In a study of 7,905 women in 11 European countries who responded to an online questionnaire for this research, 28.5 percent of pregnant women in the UK reported drinking alcohol during pregnancy, followed by Russia at 26.5 percent. In Norway, the proportion was the lowest at 4.1 percent. Among all these women who declared they drank, 39 percent said that at least one unit of alcohol was consumed a month. In the analysis, women in Italy drank the most compared to the rest of the countries because they consumed between one and two units on a weekly basis.

In Sweden, 7.2 percent of women reported alcohol consumption during pregnancy--one of the lowest proportions. They, along with those in Norway, reported drinking only 1 to 2 units for the entire period of their pregnancy.

The researchers explained that there are some factors that contribute to what was learned about the behavior of pregnant women with respect to drinking alcohol. They include socio-cultural factors and the guidelines, policies and educational campaigns implemented by the government in these countries. The countries involved in the study were the UK, Finland, France, Poland, Norway, Serbia, Sweden, Switzerland, Croatia, Russia, and Italy.

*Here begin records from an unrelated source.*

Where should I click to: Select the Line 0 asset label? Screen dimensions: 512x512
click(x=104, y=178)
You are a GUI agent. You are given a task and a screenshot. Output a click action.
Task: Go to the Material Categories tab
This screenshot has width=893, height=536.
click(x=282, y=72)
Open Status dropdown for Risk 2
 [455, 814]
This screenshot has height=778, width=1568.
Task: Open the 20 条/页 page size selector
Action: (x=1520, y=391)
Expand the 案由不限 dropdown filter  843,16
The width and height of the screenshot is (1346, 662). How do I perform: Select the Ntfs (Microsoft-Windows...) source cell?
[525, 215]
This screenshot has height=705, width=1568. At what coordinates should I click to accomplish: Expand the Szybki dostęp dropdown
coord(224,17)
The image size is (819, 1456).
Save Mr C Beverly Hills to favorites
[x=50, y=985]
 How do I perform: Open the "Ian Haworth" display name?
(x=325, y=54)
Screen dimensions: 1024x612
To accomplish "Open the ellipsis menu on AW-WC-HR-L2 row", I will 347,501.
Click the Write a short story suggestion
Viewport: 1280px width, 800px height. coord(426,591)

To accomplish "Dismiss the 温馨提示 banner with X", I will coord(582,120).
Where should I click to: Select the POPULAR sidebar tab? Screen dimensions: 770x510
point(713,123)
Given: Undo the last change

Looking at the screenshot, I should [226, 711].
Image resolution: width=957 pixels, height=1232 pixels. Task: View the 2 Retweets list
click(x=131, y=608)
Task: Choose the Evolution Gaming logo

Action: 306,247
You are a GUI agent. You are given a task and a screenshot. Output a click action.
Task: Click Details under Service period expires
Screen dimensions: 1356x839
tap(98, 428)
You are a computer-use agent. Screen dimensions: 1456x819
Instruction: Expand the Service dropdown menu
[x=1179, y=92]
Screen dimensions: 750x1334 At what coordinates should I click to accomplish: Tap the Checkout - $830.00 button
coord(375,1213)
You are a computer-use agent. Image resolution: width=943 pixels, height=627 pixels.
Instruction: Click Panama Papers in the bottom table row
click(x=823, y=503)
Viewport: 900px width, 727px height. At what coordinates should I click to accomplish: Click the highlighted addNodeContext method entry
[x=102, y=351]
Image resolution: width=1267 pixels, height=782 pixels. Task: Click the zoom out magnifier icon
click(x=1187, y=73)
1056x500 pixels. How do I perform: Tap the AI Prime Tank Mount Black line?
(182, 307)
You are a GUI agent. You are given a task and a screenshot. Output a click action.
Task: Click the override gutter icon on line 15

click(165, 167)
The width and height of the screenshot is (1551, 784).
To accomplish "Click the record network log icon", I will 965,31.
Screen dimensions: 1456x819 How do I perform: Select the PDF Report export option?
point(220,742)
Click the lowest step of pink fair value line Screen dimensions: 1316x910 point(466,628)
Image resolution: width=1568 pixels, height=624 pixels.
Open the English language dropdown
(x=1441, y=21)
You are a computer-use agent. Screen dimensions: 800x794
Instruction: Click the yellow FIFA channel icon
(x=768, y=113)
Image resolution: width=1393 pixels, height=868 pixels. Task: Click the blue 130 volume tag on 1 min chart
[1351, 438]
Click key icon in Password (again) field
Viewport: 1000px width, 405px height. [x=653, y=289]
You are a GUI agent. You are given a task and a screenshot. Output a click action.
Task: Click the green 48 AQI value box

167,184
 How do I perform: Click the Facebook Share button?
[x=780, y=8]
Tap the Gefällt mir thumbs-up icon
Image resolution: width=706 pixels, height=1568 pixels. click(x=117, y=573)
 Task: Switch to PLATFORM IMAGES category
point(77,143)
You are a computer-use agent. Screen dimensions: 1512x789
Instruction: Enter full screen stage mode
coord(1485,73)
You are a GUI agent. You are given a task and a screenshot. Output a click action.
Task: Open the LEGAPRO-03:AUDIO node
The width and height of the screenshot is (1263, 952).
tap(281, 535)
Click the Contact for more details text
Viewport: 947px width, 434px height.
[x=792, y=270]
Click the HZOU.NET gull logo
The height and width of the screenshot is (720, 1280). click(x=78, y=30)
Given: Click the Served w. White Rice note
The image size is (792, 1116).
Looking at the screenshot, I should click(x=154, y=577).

In earlier studies, a rather unexpected phenomenon was observed. Older and more highly educated women were found to be more likely to consume alcohol during pregnancy, and the researchers believe it could be because of their attitude toward the guidelines, the Norwegian Institute of Public Health reported.

It is important for pregnant women to abstain from alcohol consumption throughout the period as there is no known safe level. Drinking alcohol could increase the risk of miscarriages and disabilities such low IQ, difficulties with learning, hyperactivity, low body weight and small head size among others, according to the CDC.